Task
Copy out each of the following records verbatim, without any changes.
--- START OF Dataset extract ---
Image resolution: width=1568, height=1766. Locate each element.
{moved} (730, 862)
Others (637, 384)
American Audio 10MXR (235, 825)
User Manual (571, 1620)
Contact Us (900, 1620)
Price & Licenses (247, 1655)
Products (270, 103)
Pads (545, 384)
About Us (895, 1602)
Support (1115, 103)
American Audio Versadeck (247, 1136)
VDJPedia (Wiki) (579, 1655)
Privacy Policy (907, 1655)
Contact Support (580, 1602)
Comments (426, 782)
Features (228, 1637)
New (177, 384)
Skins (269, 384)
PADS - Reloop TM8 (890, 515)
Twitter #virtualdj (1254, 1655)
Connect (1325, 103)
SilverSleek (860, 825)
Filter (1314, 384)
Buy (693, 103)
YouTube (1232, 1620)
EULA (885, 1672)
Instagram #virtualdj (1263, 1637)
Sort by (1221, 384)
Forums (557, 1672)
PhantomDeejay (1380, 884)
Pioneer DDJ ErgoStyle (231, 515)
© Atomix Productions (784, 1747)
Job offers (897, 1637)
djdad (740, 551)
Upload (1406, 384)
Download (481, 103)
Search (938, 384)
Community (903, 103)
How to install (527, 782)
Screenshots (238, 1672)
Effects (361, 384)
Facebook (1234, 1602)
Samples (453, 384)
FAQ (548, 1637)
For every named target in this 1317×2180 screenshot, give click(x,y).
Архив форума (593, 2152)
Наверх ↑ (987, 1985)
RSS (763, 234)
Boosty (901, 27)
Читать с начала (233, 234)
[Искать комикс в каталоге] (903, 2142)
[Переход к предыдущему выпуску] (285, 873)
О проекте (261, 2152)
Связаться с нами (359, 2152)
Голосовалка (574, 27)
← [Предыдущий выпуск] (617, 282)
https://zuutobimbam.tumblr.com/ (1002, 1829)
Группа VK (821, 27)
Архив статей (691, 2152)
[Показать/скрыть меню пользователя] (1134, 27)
--- END OF Dataset extract ---
Solution
Image resolution: width=1568, height=1766. Locate each element.
{moved} (730, 862)
Others (637, 384)
American Audio 10MXR (235, 825)
User Manual (571, 1620)
Contact Us (900, 1620)
Price & Licenses (247, 1655)
Products (270, 103)
Pads (545, 384)
About Us (895, 1602)
Support (1115, 103)
American Audio Versadeck (247, 1136)
VDJPedia (Wiki) (579, 1655)
Privacy Policy (907, 1655)
Contact Support (580, 1602)
Comments (426, 782)
Features (228, 1637)
New (177, 384)
Skins (269, 384)
PADS - Reloop TM8 (890, 515)
Twitter #virtualdj (1254, 1655)
Connect (1325, 103)
SilverSleek (860, 825)
Filter (1314, 384)
Buy (693, 103)
YouTube (1232, 1620)
EULA (885, 1672)
Instagram #virtualdj (1263, 1637)
Sort by (1221, 384)
Forums (557, 1672)
PhantomDeejay (1380, 884)
Pioneer DDJ ErgoStyle (231, 515)
© Atomix Productions (784, 1747)
Job offers (897, 1637)
djdad (740, 551)
Upload (1406, 384)
Download (481, 103)
Search (938, 384)
Community (903, 103)
How to install (527, 782)
Screenshots (238, 1672)
Effects (361, 384)
Facebook (1234, 1602)
Samples (453, 384)
FAQ (548, 1637)
For every named target in this 1317×2180 screenshot, give click(x,y).
Архив форума (593, 2152)
Наверх ↑ (987, 1985)
RSS (763, 234)
Boosty (901, 27)
Читать с начала (233, 234)
[Искать комикс в каталоге] (903, 2142)
[Переход к предыдущему выпуску] (285, 873)
О проекте (261, 2152)
Связаться с нами (359, 2152)
Голосовалка (574, 27)
← [Предыдущий выпуск] (617, 282)
https://zuutobimbam.tumblr.com/ (1002, 1829)
Группа VK (821, 27)
Архив статей (691, 2152)
[Показать/скрыть меню пользователя] (1134, 27)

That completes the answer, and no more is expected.